(Stored data)
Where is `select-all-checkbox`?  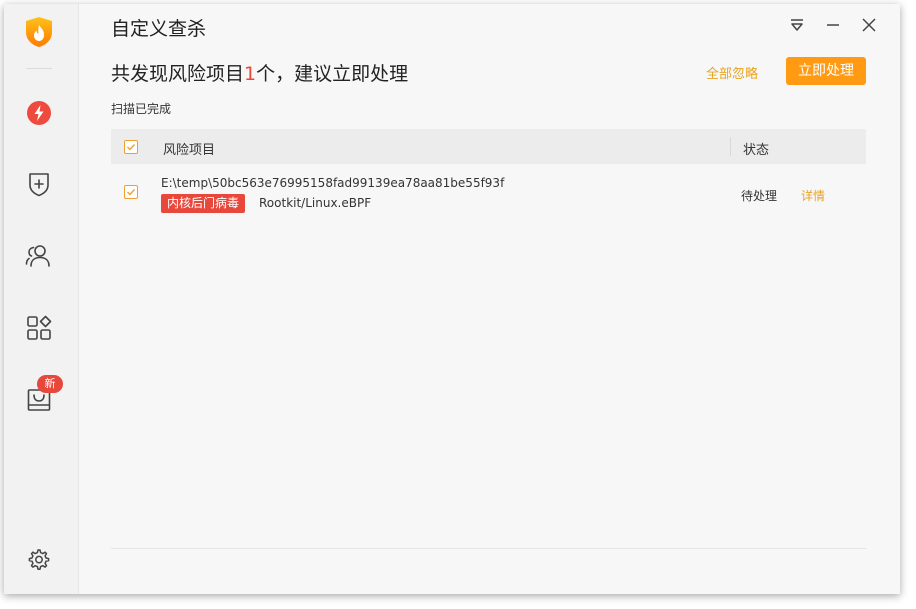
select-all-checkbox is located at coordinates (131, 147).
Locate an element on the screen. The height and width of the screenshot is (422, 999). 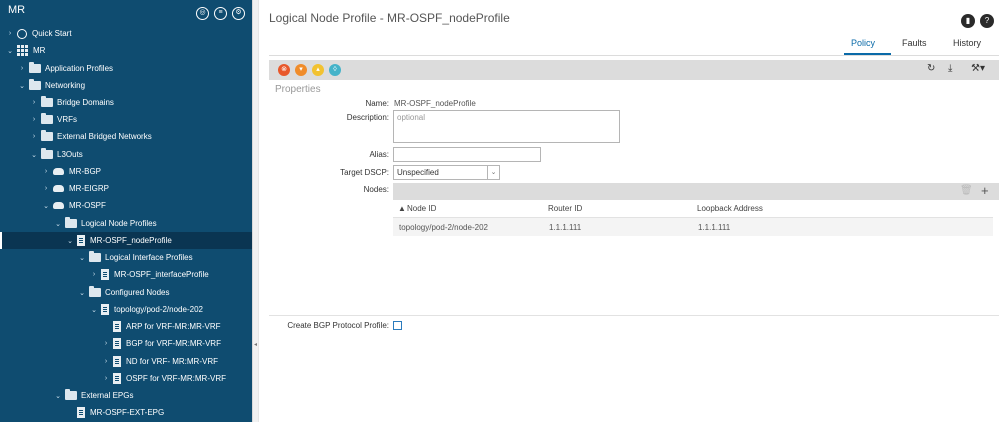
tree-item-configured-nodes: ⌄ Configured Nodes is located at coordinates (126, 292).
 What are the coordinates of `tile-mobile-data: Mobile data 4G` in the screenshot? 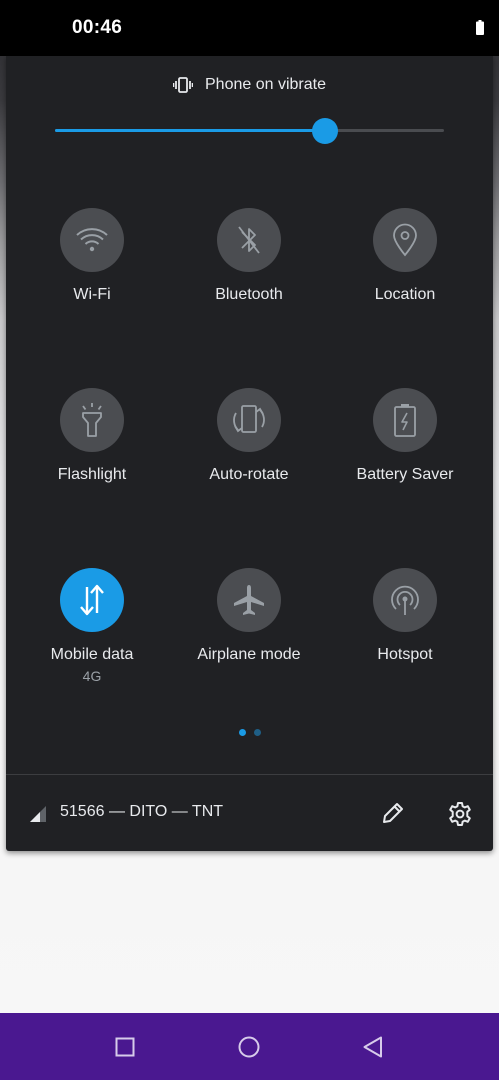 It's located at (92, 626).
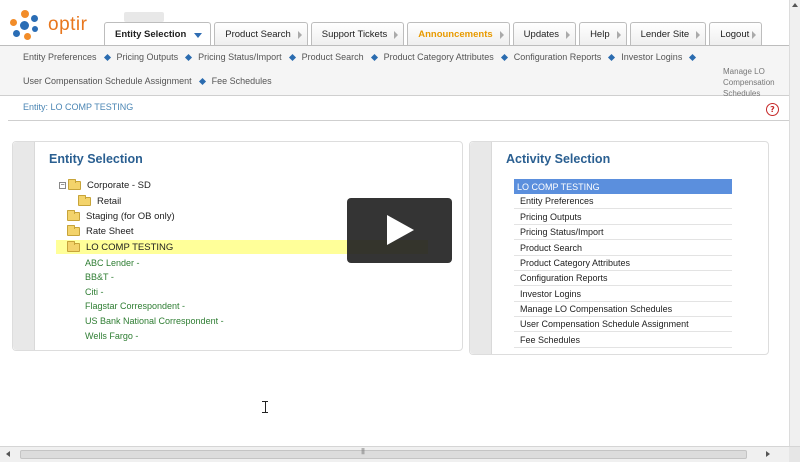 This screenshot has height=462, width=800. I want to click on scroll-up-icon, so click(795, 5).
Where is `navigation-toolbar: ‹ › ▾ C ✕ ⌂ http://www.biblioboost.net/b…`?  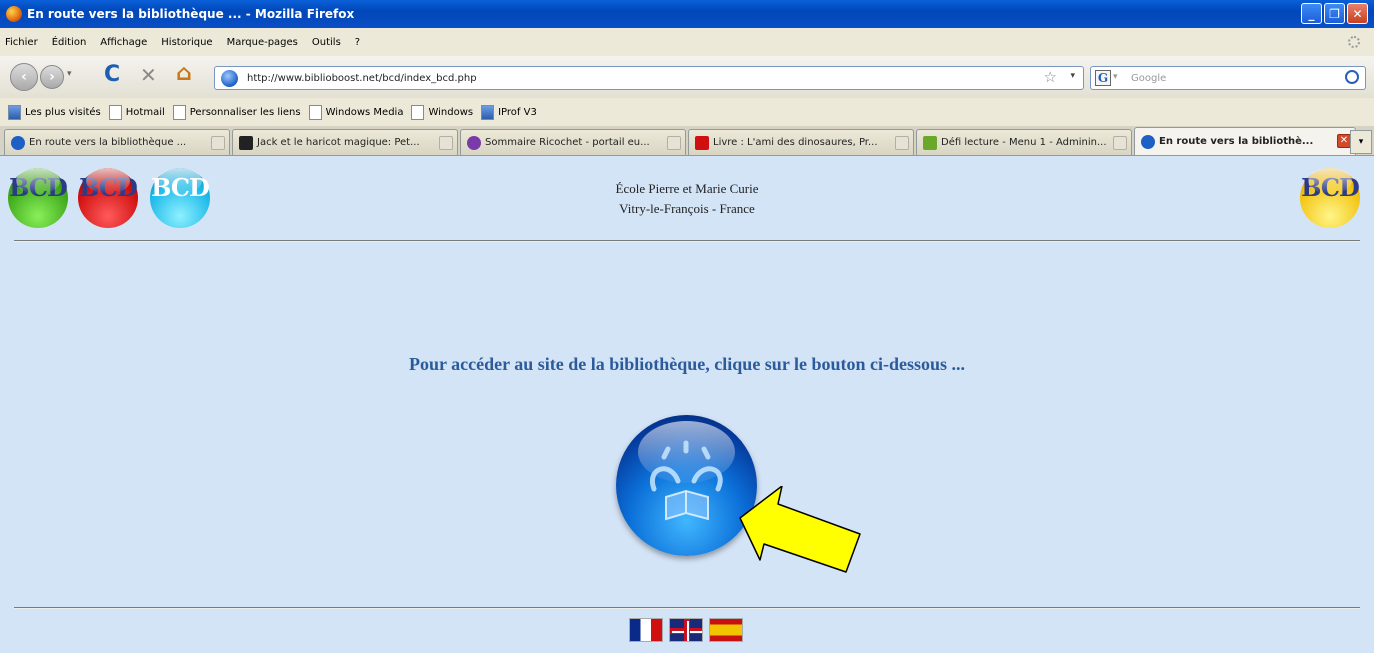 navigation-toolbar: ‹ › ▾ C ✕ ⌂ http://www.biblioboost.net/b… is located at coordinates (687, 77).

▸ **About this task**: Copy the data word for word, starting from its first line and ending with the line that contains "tree-item-configured-nodes: ⌄ Configured". Omit the pictures.

▸ **Result**:
Where is `select-all-checkbox`?  
select-all-checkbox is located at coordinates (131, 147).
Locate an element on the screen. The height and width of the screenshot is (422, 999). 
tree-item-configured-nodes: ⌄ Configured Nodes is located at coordinates (126, 292).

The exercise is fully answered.